Keep it Cool Climate Challenge for Conservation Week

September’s Conservation Week was celebrated on the West Coast with a Conservation Fair at Carters Beach and the Trust took part with the fun but serious climate challenge, Keep it Cool.

With one player dressed as a penguin and donning several woolly jumpers, the other player tossed a toy Tawaki on a sheet covered with climate cooling and warming actions. If the Tawaki landed on a cooling action the penguin could remove a jumper, but landing on a warming action meant the overheated penguin had to add yet another woolly layer. In the warm sun, the penguin players were very relieved to shed the woolly clothing with cooling actions.

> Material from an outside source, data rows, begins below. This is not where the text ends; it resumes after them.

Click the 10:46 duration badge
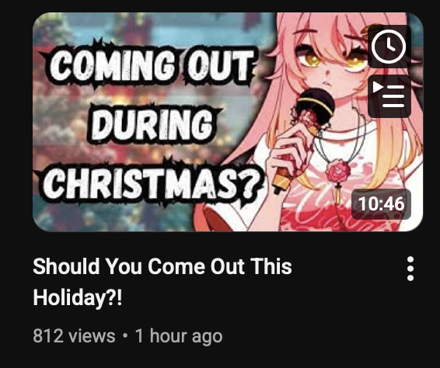Viewport: 440px width, 368px height. [x=381, y=204]
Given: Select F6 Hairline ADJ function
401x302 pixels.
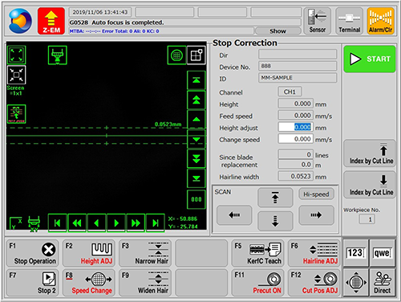Looking at the screenshot, I should click(x=314, y=253).
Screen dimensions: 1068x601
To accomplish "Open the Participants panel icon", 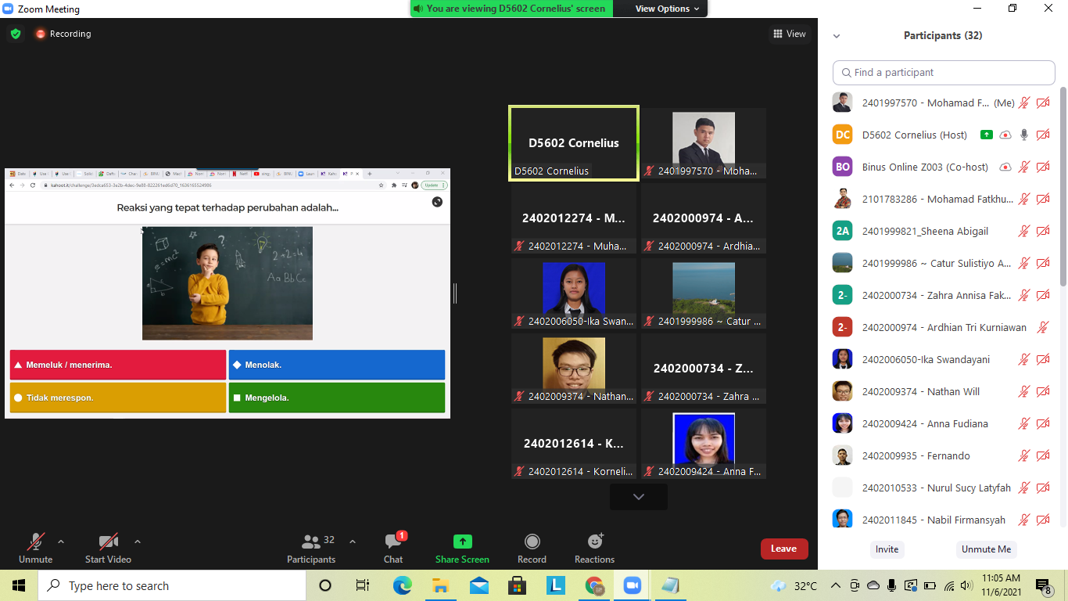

Recent marine heatwaves in the Tasman Sea can be attributed to global warming. In the summers of 2018 and again in 2019, the sea-surface temperatures (SST) off the West Coast were a staggering 3 – 6oC above average. Penguins may be particularly sensitive to warming SST with disruption to ocean currents and food supply, along with other warming effects of heat stress on land during the breeding season and increased rainfall resulting in greater sediment runoff, increasing ocean turbidity and making it harder to hunt for fish. The Trust’s ongoing GPS tracking studies of Kororā is an important piece of work to understand foraging trends and how we may be able to help penguins in the face of these serious climate change threats.